Your assignment> Set down exactly the lines below between the line holding "the coffee drinks" and the line holding "Cold Brew Coffee [link] (418, 19)", inclusive; no other line belongs in the answer.

Data listing>
----

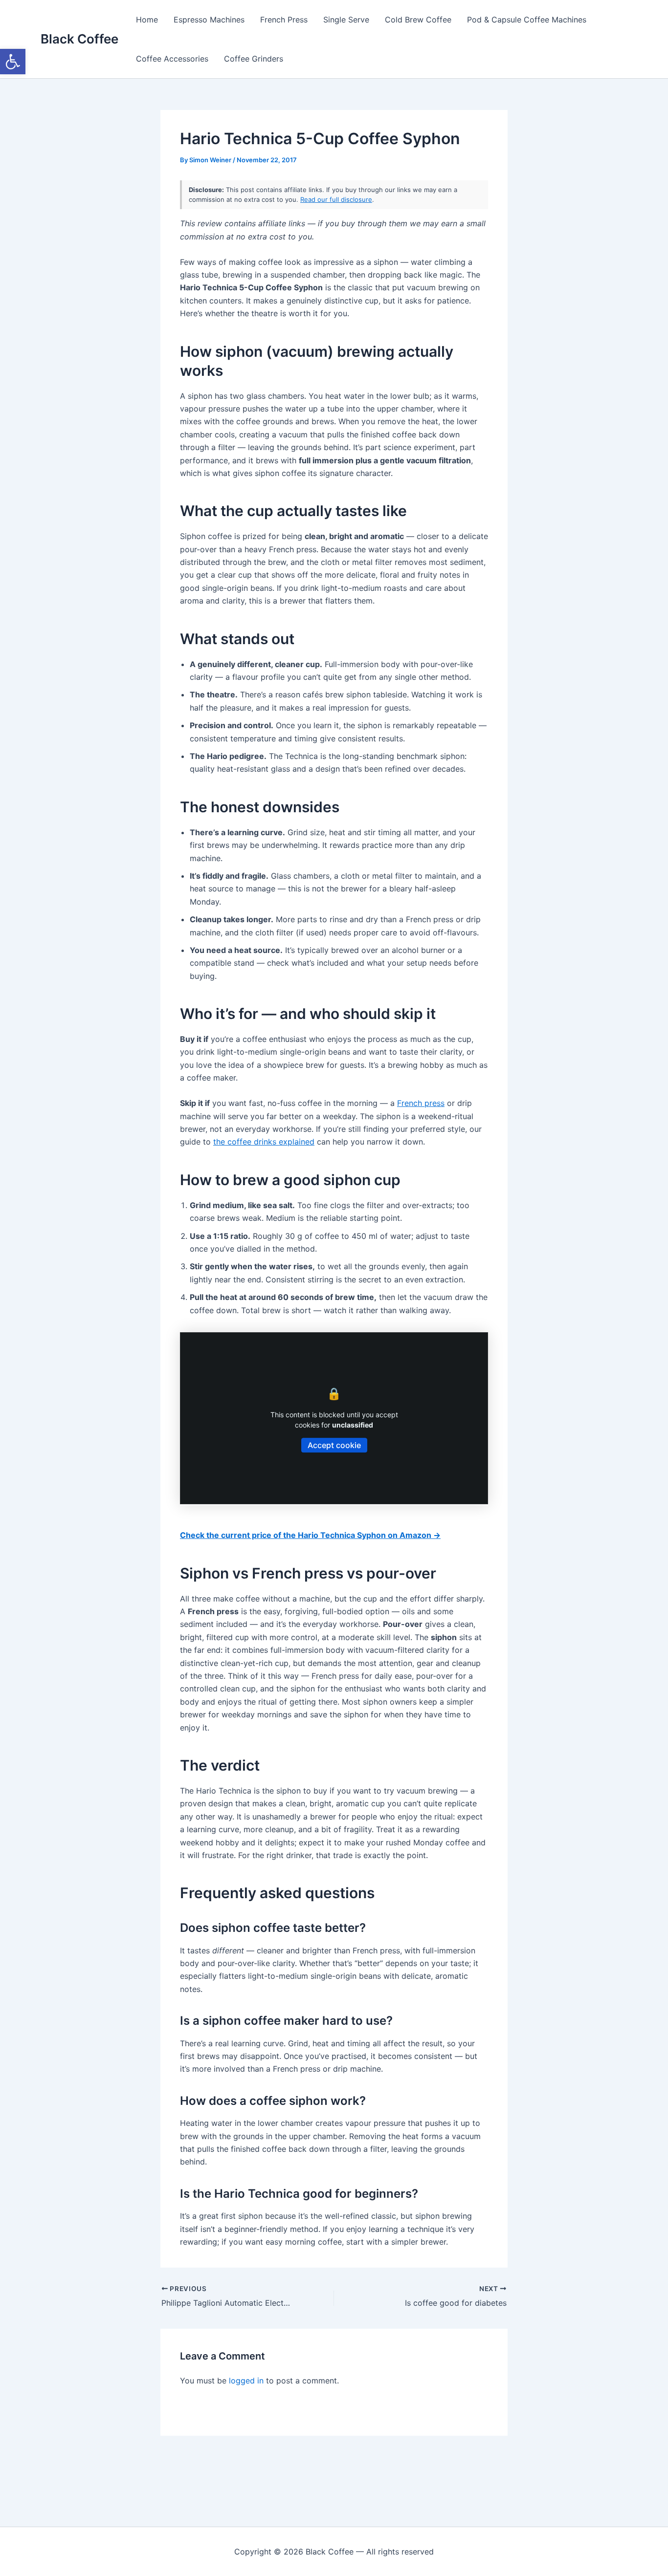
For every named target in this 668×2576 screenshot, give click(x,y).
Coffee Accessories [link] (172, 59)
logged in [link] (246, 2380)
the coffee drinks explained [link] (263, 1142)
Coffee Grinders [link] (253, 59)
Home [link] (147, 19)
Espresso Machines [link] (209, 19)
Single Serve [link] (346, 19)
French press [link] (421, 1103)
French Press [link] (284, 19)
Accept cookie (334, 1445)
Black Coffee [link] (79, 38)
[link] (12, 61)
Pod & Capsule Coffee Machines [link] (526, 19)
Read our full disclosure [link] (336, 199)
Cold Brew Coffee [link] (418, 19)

----

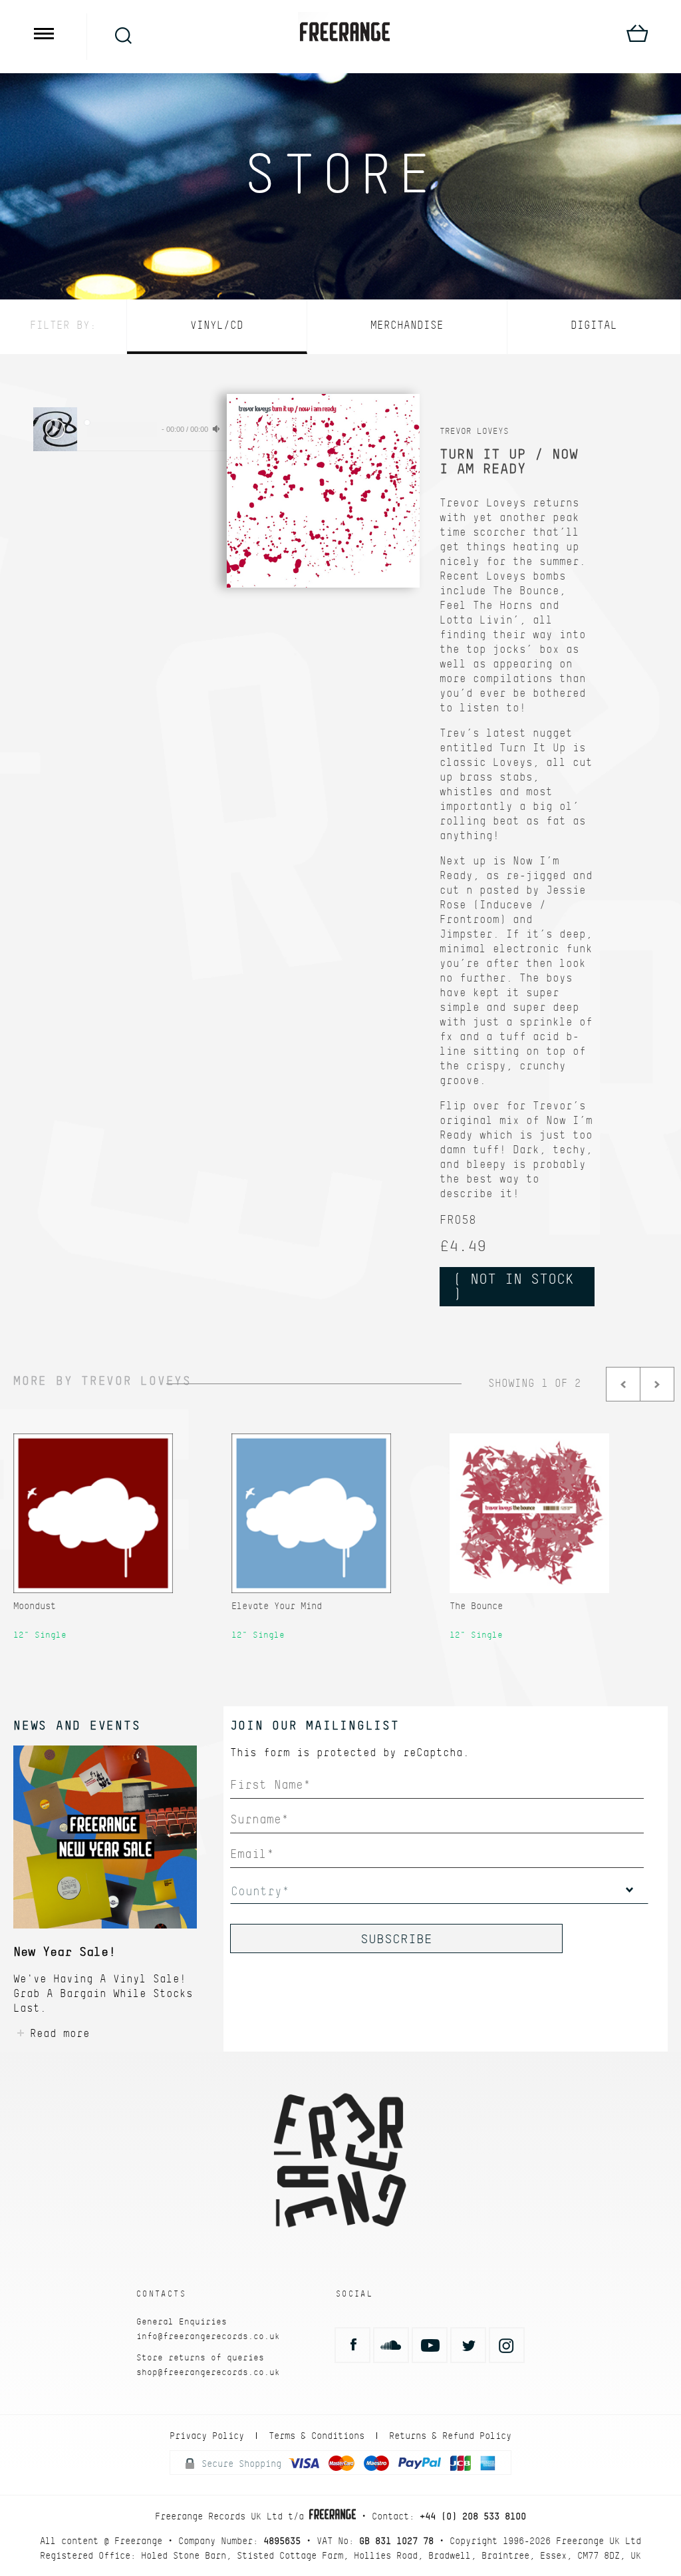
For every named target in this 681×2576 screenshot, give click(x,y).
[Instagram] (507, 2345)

----

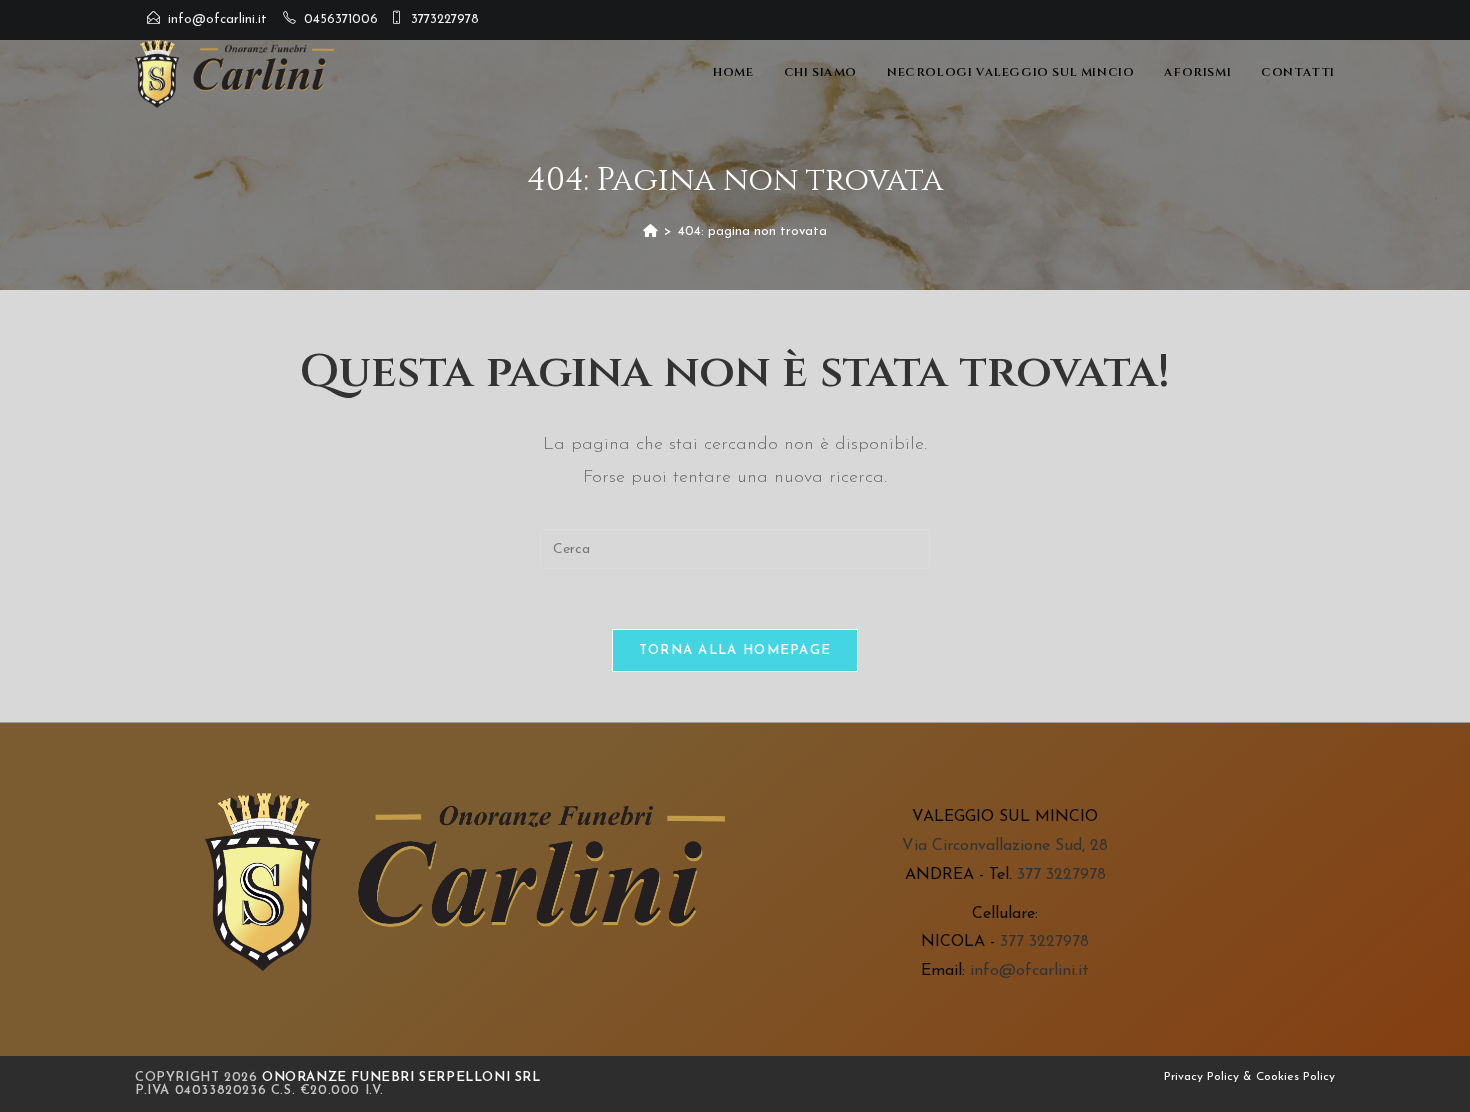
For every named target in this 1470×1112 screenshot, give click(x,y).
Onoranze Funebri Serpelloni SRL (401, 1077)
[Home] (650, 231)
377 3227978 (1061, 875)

----

Response to this exercise>
the coffee drinks explained [link] (263, 1142)
Coffee Grinders [link] (253, 59)
Home [link] (147, 19)
Espresso Machines [link] (209, 19)
Single Serve [link] (346, 19)
French press [link] (421, 1103)
French Press [link] (284, 19)
Accept cookie (334, 1445)
Black Coffee [link] (79, 38)
[link] (12, 61)
Pod & Capsule Coffee Machines [link] (526, 19)
Read our full disclosure [link] (336, 199)
Cold Brew Coffee [link] (418, 19)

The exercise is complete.